*** CONTENUTO DEI DATI

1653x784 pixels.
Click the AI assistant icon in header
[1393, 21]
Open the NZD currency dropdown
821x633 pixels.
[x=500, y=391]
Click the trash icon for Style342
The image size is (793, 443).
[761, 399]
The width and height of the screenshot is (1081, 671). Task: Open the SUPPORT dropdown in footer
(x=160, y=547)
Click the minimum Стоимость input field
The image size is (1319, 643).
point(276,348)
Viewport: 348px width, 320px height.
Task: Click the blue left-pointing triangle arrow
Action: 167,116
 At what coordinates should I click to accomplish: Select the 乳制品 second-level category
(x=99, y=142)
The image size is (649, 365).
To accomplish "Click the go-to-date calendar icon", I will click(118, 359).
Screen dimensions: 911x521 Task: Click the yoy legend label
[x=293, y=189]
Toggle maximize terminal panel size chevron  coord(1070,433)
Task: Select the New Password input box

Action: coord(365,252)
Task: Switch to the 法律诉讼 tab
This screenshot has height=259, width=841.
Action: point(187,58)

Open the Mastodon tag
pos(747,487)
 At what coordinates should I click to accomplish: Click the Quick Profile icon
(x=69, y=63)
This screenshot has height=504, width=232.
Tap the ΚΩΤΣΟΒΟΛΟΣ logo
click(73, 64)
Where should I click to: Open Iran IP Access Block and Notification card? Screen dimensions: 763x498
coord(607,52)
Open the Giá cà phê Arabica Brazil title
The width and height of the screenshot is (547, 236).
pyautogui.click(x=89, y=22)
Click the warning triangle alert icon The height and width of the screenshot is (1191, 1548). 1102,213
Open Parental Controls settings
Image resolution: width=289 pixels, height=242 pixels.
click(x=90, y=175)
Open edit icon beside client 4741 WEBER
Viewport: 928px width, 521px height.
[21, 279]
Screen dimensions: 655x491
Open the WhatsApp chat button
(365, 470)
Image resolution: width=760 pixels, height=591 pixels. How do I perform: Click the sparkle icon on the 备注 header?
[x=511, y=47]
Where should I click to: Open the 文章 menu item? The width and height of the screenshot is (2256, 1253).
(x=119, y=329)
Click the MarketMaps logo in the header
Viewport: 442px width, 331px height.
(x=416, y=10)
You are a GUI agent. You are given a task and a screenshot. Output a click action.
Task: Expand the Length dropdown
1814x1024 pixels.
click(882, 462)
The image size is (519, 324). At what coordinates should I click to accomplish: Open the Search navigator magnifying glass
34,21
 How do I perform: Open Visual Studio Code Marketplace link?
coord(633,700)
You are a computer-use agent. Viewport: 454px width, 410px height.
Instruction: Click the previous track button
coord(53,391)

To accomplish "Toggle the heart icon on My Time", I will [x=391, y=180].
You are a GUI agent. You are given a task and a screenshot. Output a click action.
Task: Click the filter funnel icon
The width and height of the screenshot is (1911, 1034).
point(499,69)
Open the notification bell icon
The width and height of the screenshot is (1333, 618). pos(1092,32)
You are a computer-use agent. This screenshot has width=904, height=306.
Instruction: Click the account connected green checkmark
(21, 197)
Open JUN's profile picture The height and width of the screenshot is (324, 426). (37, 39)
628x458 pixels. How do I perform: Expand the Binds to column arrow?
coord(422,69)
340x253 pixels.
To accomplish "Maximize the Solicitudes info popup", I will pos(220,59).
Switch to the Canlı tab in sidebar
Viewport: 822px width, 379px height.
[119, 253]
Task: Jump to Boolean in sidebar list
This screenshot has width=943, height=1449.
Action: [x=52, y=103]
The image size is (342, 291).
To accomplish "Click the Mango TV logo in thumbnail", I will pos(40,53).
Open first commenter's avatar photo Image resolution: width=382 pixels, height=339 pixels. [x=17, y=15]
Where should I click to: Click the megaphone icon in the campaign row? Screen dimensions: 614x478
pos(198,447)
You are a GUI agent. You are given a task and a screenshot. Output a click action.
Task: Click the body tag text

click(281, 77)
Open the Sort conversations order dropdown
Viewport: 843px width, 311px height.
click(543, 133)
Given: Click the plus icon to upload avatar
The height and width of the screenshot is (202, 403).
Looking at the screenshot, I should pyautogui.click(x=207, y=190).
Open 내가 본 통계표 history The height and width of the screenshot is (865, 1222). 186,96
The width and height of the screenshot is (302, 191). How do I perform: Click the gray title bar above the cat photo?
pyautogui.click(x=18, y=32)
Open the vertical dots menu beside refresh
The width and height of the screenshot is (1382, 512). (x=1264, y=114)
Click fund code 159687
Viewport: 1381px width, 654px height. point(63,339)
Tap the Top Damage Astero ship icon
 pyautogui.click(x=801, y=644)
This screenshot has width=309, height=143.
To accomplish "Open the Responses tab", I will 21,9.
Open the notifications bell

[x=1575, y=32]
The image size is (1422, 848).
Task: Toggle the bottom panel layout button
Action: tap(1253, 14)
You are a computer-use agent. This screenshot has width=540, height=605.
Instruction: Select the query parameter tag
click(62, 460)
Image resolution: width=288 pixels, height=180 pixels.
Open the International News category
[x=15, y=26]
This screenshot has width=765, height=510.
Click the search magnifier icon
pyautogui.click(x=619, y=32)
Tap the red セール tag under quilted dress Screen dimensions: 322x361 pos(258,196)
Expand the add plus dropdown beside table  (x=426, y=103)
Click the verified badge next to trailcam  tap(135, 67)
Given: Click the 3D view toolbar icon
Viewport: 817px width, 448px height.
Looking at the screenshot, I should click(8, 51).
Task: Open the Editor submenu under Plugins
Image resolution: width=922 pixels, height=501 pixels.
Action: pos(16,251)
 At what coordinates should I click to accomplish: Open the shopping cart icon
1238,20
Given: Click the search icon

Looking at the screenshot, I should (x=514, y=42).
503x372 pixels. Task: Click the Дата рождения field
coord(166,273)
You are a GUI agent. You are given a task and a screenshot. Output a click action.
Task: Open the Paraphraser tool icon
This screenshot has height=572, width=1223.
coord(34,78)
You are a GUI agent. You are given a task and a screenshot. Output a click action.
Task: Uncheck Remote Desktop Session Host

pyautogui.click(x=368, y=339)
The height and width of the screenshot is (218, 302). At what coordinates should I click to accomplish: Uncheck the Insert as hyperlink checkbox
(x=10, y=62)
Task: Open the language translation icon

******

_LAVORO DA SVOLGERE_. Per favore, estrai dai dati qui sopra le righe comprese tra quella che contiene "Click the trash icon for Style342" e quella che contiene "pyautogui.click(x=89, y=22)", entrambe incluse, e riportale senza alcuna modifica.

_RISPOSTA AL PROBLEMA_.
Click the trash icon for Style342
The image size is (793, 443).
[761, 399]
The width and height of the screenshot is (1081, 671). Task: Open the SUPPORT dropdown in footer
(x=160, y=547)
Click the minimum Стоимость input field
The image size is (1319, 643).
point(276,348)
Viewport: 348px width, 320px height.
Task: Click the blue left-pointing triangle arrow
Action: 167,116
 At what coordinates should I click to accomplish: Select the 乳制品 second-level category
(x=99, y=142)
The image size is (649, 365).
To accomplish "Click the go-to-date calendar icon", I will click(118, 359).
Screen dimensions: 911x521 Task: Click the yoy legend label
[x=293, y=189]
Toggle maximize terminal panel size chevron  coord(1070,433)
Task: Select the New Password input box

Action: coord(365,252)
Task: Switch to the 法律诉讼 tab
This screenshot has height=259, width=841.
Action: point(187,58)

Open the Mastodon tag
pos(747,487)
 At what coordinates should I click to accomplish: Click the Quick Profile icon
(x=69, y=63)
This screenshot has height=504, width=232.
Tap the ΚΩΤΣΟΒΟΛΟΣ logo
click(73, 64)
Where should I click to: Open Iran IP Access Block and Notification card? Screen dimensions: 763x498
coord(607,52)
Open the Giá cà phê Arabica Brazil title
The width and height of the screenshot is (547, 236).
pyautogui.click(x=89, y=22)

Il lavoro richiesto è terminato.